Importante destacar a diversidade das companhias e os seus negócios difusos em geração, transmissão, distribuição e comercialização, sendo que a grande maioria das elétricas se dedica a mais de uma dessas atividades.


Das 15 integrantes do IEE, apenas três são especializadas em uma única área: ISA Cteep (TRPL4) e Taesa, de transmissão, e AES (AESB3), de geração.


Entre os fatores que impulsionam esse desempenho das empresas do setor elétrico está a previsibilidade de resultados porque não dependem do restante da economia para desempenharem bem.


As ações das empresas ligadas à eletricidade, mesmo fazendo parte de um mesmo setor, sofrem impactos diferentes com relação aos reajustes ou a impactos tarifários.


Tudo depende dos motivos do aumento da energia, a exemplo de uma eventual crise hídrica, e da estratégia para superar os obstáculos, como políticas de redução de consumo, aumento de oferta, problemas de sistema ou aumento da demanda.

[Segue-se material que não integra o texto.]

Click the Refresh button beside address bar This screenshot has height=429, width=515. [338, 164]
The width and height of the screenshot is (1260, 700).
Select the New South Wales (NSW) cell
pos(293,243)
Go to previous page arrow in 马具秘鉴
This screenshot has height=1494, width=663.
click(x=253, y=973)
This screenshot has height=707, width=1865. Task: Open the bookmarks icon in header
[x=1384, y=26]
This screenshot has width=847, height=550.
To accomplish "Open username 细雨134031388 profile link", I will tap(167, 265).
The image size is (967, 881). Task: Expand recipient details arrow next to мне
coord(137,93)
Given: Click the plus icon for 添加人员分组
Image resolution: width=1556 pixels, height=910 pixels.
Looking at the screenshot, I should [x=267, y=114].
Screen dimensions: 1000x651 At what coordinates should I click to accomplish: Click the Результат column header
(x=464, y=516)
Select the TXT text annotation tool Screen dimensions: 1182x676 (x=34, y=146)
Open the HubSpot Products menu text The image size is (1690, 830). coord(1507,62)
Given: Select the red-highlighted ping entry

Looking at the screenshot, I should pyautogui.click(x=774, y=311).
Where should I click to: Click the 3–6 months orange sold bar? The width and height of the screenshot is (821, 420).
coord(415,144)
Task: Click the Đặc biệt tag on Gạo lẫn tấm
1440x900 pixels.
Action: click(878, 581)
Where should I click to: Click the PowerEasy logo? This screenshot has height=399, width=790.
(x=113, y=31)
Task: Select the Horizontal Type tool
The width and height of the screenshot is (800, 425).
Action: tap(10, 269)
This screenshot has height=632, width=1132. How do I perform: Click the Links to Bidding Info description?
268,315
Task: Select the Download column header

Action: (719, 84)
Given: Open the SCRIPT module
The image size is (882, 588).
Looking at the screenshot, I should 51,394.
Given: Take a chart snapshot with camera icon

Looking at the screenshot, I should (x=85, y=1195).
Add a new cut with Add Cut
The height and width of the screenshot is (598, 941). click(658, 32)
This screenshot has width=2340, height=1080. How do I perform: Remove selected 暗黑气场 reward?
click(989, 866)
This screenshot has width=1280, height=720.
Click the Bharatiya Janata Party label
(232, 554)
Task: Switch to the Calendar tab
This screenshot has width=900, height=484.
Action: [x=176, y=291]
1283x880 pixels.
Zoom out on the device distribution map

Nos casos das usinas térmicas, como Eneva (ENEV3), os efeitos da aplicação do aumento da eletricidade, por meio de reajustes periódicos ou aplicação das bandeiras tarifárias, costuma ser positivo em função de, nestes momentos, essas empresas serem mais solicitadas.


A contribuição da indústria de energia elétrica para o país é inquestionável sendo que a gestão com equilíbrio e bom senso trará ganhos para toda a sociedade além de alavancarem os investimentos e apostas no mercado de ações.


Nesse momento de alerta para atendimento da demanda e os reais e profundos impactos do el nino é fundamental que todas as fontes elétricas estejam disponíveis e, principalmente, desempenhem as suas respectivas vocações para o benefício do país.